Questions on the material:
1) From the sports column below, return the passage that begins at the words "Is the NFL Combine" and ends after "enthralling than that?".
2) Answer these questions from the sports column below.
(a) What color was the frosting on the cupcake used in Saturday night's dunk contest?
(b) Which month does the column say the NFL Combine saves?
(c) Which teams does the writer want to see move to the West?
3) Please continue the sports column below from the point where it stops.

Document text:
****************

Blue View

Is the dunk contest back?

Hell yes. There was a cupcake used during Saturday night’s dunk contest. A pink-frosted cupcake. What’s more intriguing for obese Americans than baked goods? You could sell anything with a bake sale thing going on: Communism, a sequel to “The Number 23” called “The Number 24” or Ron Paul’s presidential campaign. As long as there’s brightly colored cupcakes, we’re down. There were some other good dunks Saturday night, too. Sorry, I got sidetracked by the cupcake. But what about Dwight Howard’s Superman thing? His hand never got within like three feet of the rim. He just threw the ball through the hoop. Yeah, he jumped really high, but was it a dunk or just a floater in the lane?

Second-half surprise in the NBA?

I’d be surprised if anyone in the East actually challenged the Celtics at all. I’ll also be surprised if the East-with the exception of LeBron and Boston’s big three-has any superstar players left after the trading deadline. I’d be even more surprised if what I’m about to say actually happened, mainly because it’s impossible, but that doesn’t mean I can’t dream. What I’d like to see happen is the Celtics and maybe the Pistons and Cavs just move to the West, and let the rest of the East play Developmental League teams the rest of the year, while those teams in the West battle it out in a 12-team tournament for basketball supremacy.

Is the NFL Combine a big deal?

It’s a bigger deal than the NBA All-Star Game, or the Pro Bowl, and definitely VD-Valentine’s Day- but don’t tell that to chicks. Basically, the Combine is the savior of the awful, cold, snowy, depressing month of February. Good stats at the Combine are usually the difference between first and second rounders and those who don’t get drafted at all. We’re talking millions of dollars here. Plus, it’s like sweeps week for the NFL Network, who are just happy they have something interesting to put on TV during the offseason. And you get to watch people bench press. What’s more enthralling than that?

No. 1 Memphis or No. 2 Tennessee on Saturday?

****************

Dataset excerpt:
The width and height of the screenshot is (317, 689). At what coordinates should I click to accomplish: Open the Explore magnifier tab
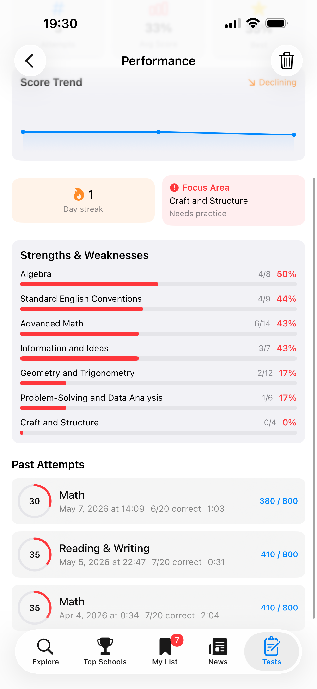click(x=46, y=652)
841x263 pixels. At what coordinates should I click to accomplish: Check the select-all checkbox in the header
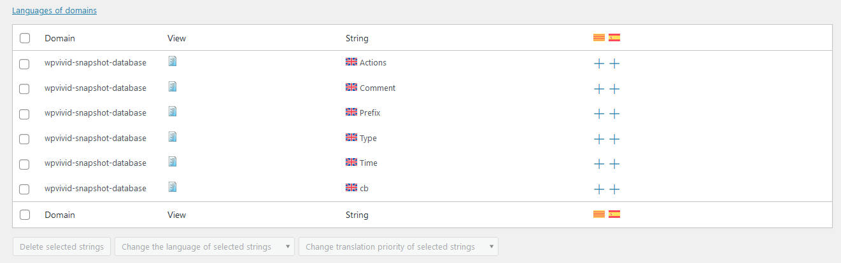point(25,38)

****************

Responses to the exercise:
1)
Is the NFL Combine a big deal?

It’s a bigger deal than the NBA All-Star Game, or the Pro Bowl, and definitely VD-Valentine’s Day- but don’t tell that to chicks. Basically, the Combine is the savior of the awful, cold, snowy, depressing month of February. Good stats at the Combine are usually the difference between first and second rounders and those who don’t get drafted at all. We’re talking millions of dollars here. Plus, it’s like sweeps week for the NFL Network, who are just happy they have something interesting to put on TV during the offseason. And you get to watch people bench press. What’s more enthralling than that?

2)
(a) Pink.
(b) February.
(c) The Celtics and maybe the Pistons and Cavs.

3)
First, we all need to ignore the fact that ESPN rigged the polling to get this No.1 vs. No. 2 match-up for an in-state game most people outside of backwards Appalachia don’t care about. Second, how did the Vols make it up to No. 2? It makes sense for their women’s team to be up so high, but the men? Maybe Memphis is actually playing the Tennessee women-the Lady Vols fit in well with the rest of Memphis’ schedule, actually. But it doesn’t matter whether it’s the Lady Vols or Bruce Pearl’s men’s team, Memphis will run them out of Pyramid. Bruce might sweat through three jackets trying to get his Vols to keep up with Derek Rose and Chris Douglas-Roberts. Two words, Bruce: clinical strength.

Rant

Here’s my nomination for stupidest person in the sports world: heir to the LSU offense, quarterback Ryan Perrilloux. Instead of starting preparation for a run at a repeat in ’09, Perrilloux is violating team rules-probably skipping classes, meetings and workouts, or the like-and has been suspended indefinitely by LSU. Perrilloux said he’d win four Heismans. If he doesn’t pull his swollen head out of his pompous ass, he may piss away one of the best gigs in college sports right now. How hard is it to show up and sleep through a 1000-level econ class? Is it really that hard to stop playing Xbox for like five hours a day? Perrilloux was suspended last May for trying to get into a riverboat casino with his brother’s driver’s license, so maybe he’s just spending too much time honing his blackjack skills to follow team rules.